Feb
7
2009
Greetings from Crocodile Bridge. The drive here from the Satara campsite began a little after 7 am.
It is late afternoon and we are waiting for a night game drive. By this point in the trip there is an unspoken rule. Nobody bothers to call out "impala!" when we pass one, or ten, or forty. We just silently point for anyone who may be interested and scan beyond for something more challenging to spot.
This is the southern tip of Kruger National Park ("the Kruger" locally.) Across the fence is Mozambique and a language I sometimes understand better than South African. This is also the final night of the safari with Epic Enabled.

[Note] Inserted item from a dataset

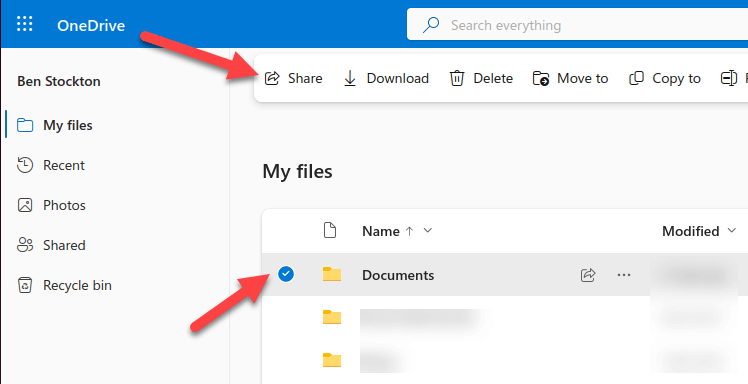Screen dimensions: 748x384
Task: Click the share icon on Documents row
Action: 588,275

Wi-Fi out here in the middle of nowhere is thanks to Alfie, owner of Epic, accessed via a laptop borrowed from him. Microsoft's "Buy a Macbook" campaign is working beautifully. My new Dell Latitude laptop has finally given me the blue screen of death 14 consecutive times.

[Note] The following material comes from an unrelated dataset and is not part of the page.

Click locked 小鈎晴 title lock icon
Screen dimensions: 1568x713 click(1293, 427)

Maybe it's the heat but I'm feeling confused.
We saw Black Monkey Orange Trees - or so I was told.
But there is no such species as a Black Monkey. So it must have been Monkey Oranges that were black or maybe they were orange. No, the shiny smooth baseball-sized fruits were green. So maybe the tree was orange or the bark was black? No, green also with gray bark - more of a bush than a tree really.
"Who's on first. I don't know's on third?"

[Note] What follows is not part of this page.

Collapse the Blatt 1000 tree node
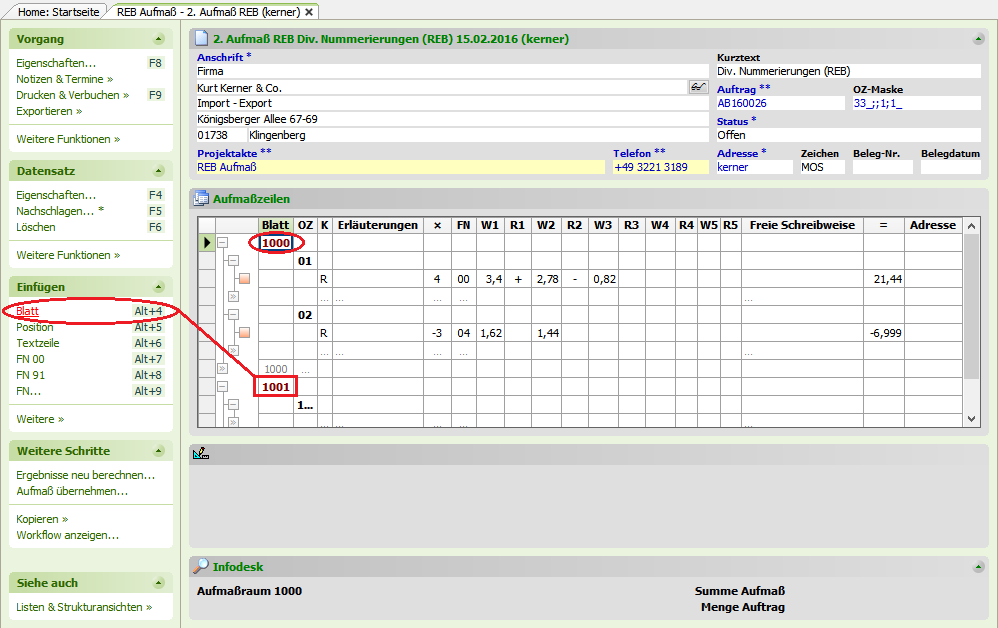Image resolution: width=998 pixels, height=628 pixels. (223, 243)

So, just give me a Sausage Tree any day. At least I can identify the fruit as reminiscent of a German deli and the inhabitants as baboons.
Baboons were out in force today. They set up roadblocks and checkpoints at strategic locations.
While the adults held their ground as imperturbable primate pylons this year's young skittered, swaggered, and rolled like tumbleweeds between and over them. The long line of traffic skillfully wove through them. Never over, but occasionally under them as a demanding baboon hitched a ride for a handout.
Thankfully no driver broke ranks and paid the junk food "mordida." They would have been guaranteed a demonstration of the proverbial "biting the hand that feeds them" and the rest of us hostage to tire-biting and other tantrums.